> Data records
::::

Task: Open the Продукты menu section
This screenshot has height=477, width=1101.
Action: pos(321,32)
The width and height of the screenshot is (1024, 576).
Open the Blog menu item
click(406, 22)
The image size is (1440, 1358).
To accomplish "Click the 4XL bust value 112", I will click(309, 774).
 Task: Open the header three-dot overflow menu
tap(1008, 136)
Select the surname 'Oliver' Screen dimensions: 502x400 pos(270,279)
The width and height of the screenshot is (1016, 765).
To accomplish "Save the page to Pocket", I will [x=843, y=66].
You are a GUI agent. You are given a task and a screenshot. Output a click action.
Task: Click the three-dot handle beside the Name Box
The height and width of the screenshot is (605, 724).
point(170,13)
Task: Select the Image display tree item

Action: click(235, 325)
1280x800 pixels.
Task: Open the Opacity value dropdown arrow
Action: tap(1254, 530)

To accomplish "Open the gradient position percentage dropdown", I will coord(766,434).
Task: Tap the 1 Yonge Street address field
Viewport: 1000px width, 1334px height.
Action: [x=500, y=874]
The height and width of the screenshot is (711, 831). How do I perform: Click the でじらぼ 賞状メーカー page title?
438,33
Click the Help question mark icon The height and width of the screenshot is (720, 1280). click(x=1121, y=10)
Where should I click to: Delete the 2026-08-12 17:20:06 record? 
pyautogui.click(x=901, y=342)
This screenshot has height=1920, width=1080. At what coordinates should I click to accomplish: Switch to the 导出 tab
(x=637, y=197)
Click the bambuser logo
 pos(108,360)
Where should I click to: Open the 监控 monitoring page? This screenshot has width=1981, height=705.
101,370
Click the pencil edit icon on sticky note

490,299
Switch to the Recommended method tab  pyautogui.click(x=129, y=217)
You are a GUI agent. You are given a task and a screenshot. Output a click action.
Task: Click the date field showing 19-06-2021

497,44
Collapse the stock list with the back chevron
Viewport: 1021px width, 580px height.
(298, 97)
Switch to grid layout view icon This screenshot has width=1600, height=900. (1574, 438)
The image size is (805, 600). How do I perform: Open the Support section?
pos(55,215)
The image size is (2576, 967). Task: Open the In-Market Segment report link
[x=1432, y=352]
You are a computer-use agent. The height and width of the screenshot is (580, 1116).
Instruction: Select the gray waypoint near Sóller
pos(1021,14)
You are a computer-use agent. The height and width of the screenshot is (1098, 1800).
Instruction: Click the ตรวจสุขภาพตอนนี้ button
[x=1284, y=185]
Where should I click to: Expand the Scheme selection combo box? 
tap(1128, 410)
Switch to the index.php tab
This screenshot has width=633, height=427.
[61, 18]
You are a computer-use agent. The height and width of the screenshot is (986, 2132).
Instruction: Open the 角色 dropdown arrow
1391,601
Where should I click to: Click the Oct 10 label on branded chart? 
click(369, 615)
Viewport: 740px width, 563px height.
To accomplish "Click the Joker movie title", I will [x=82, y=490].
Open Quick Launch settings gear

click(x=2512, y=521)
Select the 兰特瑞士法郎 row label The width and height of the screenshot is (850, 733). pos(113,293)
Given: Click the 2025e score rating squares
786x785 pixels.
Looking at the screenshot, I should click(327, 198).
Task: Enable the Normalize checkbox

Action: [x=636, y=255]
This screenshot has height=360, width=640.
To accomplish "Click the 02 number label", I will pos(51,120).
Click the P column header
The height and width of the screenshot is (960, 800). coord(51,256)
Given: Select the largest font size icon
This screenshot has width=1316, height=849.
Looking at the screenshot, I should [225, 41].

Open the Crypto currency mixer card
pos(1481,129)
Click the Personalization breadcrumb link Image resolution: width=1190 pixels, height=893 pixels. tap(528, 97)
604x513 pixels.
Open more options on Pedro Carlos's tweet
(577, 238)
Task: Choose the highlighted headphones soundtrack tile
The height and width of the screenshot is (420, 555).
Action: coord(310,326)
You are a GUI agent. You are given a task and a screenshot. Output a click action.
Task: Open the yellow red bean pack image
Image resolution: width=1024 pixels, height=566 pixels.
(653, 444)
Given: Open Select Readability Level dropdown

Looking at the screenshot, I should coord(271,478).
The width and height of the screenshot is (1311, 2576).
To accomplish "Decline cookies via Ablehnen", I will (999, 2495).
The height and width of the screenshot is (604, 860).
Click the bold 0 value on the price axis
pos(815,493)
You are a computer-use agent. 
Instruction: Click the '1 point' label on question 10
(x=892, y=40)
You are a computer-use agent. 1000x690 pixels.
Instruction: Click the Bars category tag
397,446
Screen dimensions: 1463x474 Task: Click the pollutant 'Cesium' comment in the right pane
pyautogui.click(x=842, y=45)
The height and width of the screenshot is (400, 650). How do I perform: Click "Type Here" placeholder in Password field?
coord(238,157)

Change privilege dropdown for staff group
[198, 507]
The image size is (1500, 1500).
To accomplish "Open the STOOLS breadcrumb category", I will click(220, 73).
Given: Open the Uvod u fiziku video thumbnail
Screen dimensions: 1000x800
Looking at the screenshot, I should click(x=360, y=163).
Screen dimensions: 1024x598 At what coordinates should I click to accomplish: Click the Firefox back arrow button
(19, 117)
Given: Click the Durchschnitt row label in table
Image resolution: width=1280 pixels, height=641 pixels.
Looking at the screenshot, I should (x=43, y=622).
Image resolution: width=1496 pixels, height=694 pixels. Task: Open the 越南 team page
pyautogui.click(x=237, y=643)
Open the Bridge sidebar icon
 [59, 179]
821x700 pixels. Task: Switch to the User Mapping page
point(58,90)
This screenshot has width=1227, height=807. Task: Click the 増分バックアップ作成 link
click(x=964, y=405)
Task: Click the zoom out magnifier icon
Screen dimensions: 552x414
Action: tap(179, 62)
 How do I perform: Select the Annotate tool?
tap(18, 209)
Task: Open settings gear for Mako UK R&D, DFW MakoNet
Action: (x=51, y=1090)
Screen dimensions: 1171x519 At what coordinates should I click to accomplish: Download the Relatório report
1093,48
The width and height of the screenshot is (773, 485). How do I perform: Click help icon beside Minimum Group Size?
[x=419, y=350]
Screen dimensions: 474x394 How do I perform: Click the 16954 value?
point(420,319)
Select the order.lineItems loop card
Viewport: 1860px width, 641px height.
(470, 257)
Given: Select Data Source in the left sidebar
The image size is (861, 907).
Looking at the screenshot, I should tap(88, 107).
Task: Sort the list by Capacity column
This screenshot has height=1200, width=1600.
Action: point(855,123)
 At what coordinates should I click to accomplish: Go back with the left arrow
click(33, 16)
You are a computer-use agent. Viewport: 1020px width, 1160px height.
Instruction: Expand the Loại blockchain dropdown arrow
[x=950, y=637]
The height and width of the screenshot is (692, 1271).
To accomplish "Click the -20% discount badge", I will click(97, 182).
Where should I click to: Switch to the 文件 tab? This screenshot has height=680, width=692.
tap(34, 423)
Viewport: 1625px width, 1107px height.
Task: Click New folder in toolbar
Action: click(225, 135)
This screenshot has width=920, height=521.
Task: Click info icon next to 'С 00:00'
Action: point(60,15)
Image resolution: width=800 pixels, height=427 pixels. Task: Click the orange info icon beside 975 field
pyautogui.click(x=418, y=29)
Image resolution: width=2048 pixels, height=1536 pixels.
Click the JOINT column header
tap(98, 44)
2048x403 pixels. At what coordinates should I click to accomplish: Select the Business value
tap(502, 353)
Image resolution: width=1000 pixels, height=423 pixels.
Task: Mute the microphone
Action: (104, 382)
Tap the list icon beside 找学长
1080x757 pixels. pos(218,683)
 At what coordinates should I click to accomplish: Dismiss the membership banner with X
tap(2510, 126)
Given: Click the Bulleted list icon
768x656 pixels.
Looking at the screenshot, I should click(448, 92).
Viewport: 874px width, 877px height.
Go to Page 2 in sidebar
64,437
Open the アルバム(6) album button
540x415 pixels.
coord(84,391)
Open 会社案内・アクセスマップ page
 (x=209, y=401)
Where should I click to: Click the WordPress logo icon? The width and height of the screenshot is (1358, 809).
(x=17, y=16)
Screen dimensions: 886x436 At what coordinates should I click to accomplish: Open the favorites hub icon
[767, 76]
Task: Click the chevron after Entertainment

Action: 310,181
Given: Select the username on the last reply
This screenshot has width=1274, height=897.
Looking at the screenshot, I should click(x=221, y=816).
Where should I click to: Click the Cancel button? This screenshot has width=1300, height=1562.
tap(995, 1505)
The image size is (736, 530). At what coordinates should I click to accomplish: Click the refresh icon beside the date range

::::

> What is expected
Show all lines of the material in which the word "computer" can be found.

> Response for this exercise
You are a computer-use agent. The height and width of the screenshot is (580, 1116).
You are a computer-use agent. The height and width of the screenshot is (1098, 1800).
You are a computer-use agent. The height and width of the screenshot is (986, 2132).
You are a computer-use agent. 
You are a computer-use agent. 1000x690 pixels.
You are a computer-use agent. Viewport: 1020px width, 1160px height.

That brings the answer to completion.